Why They Are Removing A Dead Sailor’s Remains From Arlington Will Make You…

An amendment to the annual defense budget bill would order Arlington National Cemetery to dig up and remove the remains of a former U.S. Navy officer who raped, tortured, and murdered a junior sailor.

The Washington Post reported that during last week’s meeting of the House Armed Services Committee, Representative Jackie Speier (D-CA) offered a proposal that would order the Army and Department of Veterans Affairs to remove Andrew J. Chabrol’s remains from the biggest military cemetery in the country by no later than September 30, 2023.

The amendment orders the Army and Department of Veterans Affairs to remove Andrew J. Chabrol’s remains from the largest military cemetery in the US by September 30, 2023.

In 1993, Chabrol, 36, a former Navy lieutenant who murdered and rape an enlisted woman because she complained about his advances was executed for the murder of Melissa Harrington, an enlisted sailor serving in his Virginia Beach Navy unit.

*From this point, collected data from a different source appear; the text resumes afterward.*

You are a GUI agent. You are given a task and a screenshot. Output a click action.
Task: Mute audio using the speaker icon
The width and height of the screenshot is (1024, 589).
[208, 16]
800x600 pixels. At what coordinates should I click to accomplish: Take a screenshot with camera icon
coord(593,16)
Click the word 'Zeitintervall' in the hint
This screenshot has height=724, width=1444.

Chabrol was put to death in the electric chair at the Greensville Correctional Center.

The proposal stipulates that Chabrol’s remains would be delivered to his family unless no one is able to be reached or claim them in which case they would be disposed of “as the Secretary of the Army deems appropriate.”

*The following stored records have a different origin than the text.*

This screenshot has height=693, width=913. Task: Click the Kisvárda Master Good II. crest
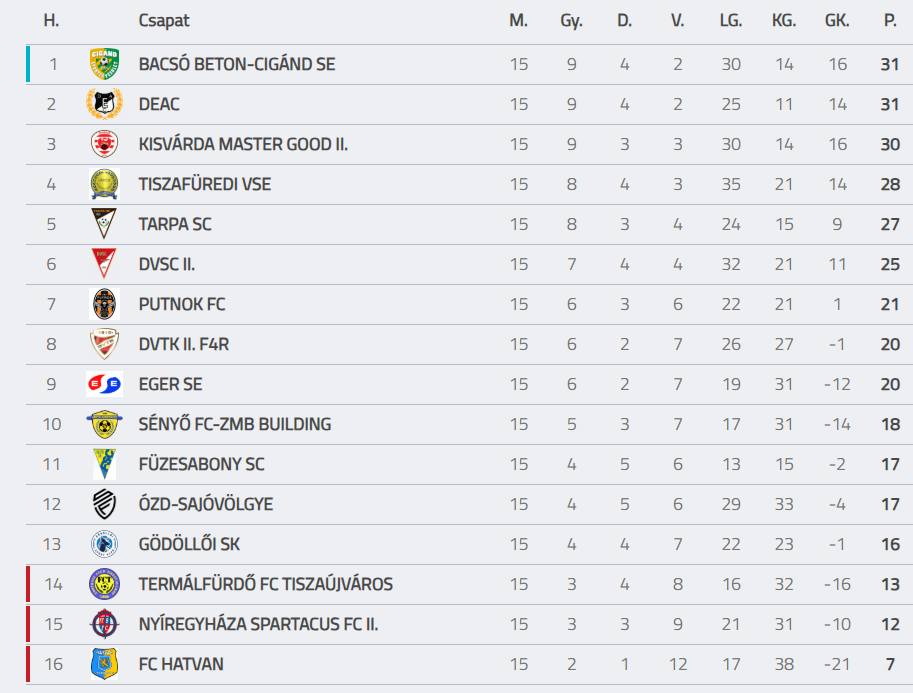coord(104,144)
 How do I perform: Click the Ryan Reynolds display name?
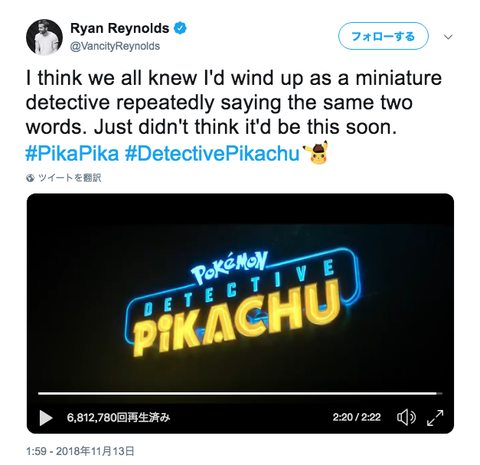[120, 28]
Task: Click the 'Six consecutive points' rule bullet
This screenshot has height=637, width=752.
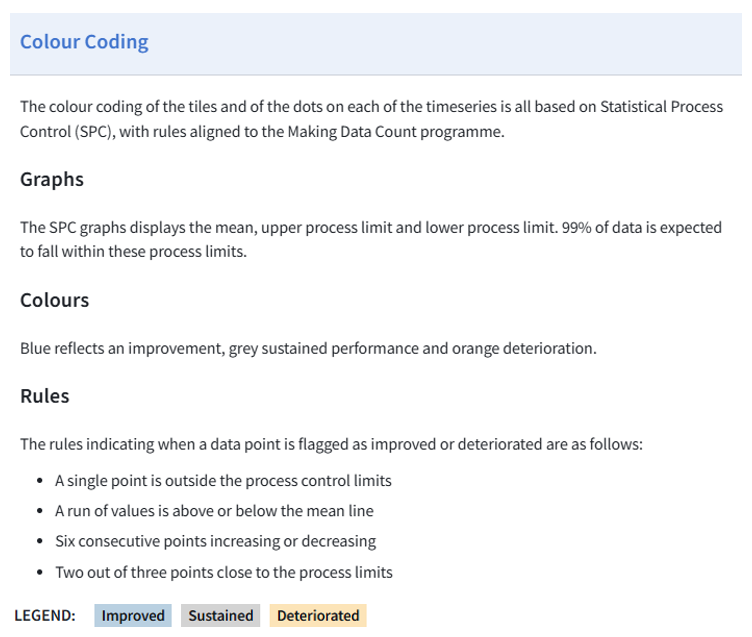Action: coord(215,541)
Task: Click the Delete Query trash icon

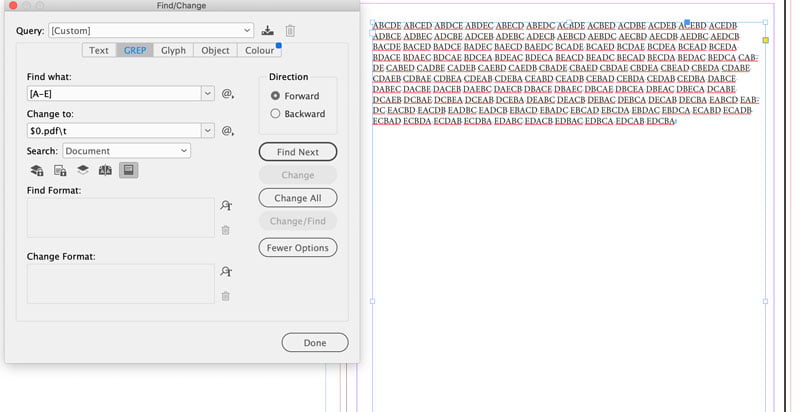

In a recent Washington Post article, the goal of removing Charbol’s remains from Arlington has been a part of a veteran-led effort for several years.

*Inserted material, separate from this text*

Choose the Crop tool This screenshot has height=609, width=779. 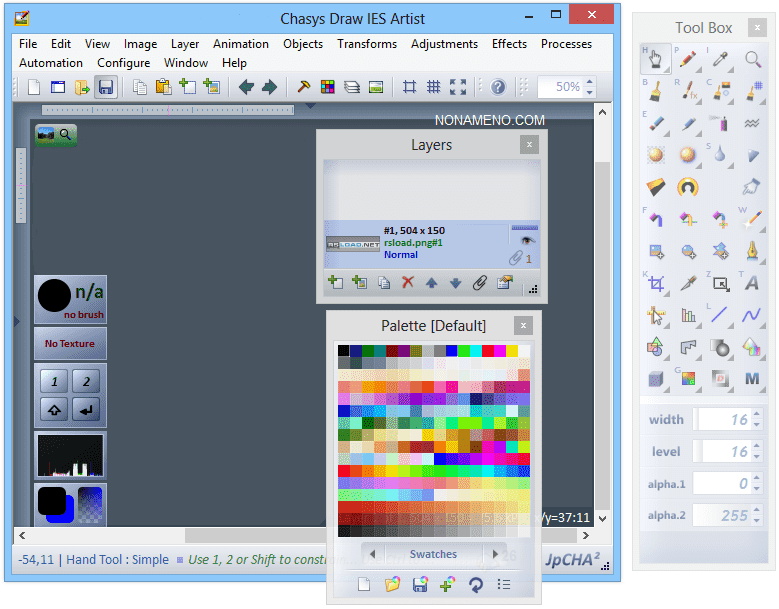tap(655, 284)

Harrington reported the former Navy lieutenant to her command for stalking and harassment, according to court testimony during Charbol’s trial. Despite not receiving any serious repercussions from the military, Charbol planned retaliation as part of what he called “Operation Nemesis,” which was detailed for months in his journal.

On July 9, 1991, Charbol kidnapped Harrington from her home. He then tortured and raped her before, in his own words, “going wild” and strangling her to death.

In 2018, Navy veteran Judi Farmer learned about Harrington’s tale and started an online petition as well as two emails to Arlington requesting the disinterment of Charbol’s bones.

Farmer received a response from an Arlington representative earlier this year stating that the Army lacked the legal right to excavate Charbol’s bones.

The victim’s widower Joe Harrington and other Navy veterans who served with her joined Farmer in making public the story.

Before bringing long-delayed justice to Harrington, Farmer recognized the defense bill change and said she was “cautiously optimistic” about the legislation being included and passing through the House and Senate.

In reference to Arlington’s holiday traditions, Farmer said, “Then her friends that mourn her, and husband that mourns her, can know that [Chabrol] won’t get a flag every Memorial Day, he won’t get a wreath on Christmas. He won’t be honored.”

Speier said she had learned about the situation and was compelled to take action.

It was appalling to me to think that an officer in the Navy could sexually harass, then kidnap, then rape, and then murder a sailor and get buried at a national cemetery, which is supposed to honor our war heroes and our dead,” Speier said during a recent interview via Stripes.com. So he has no place in that cemetery.”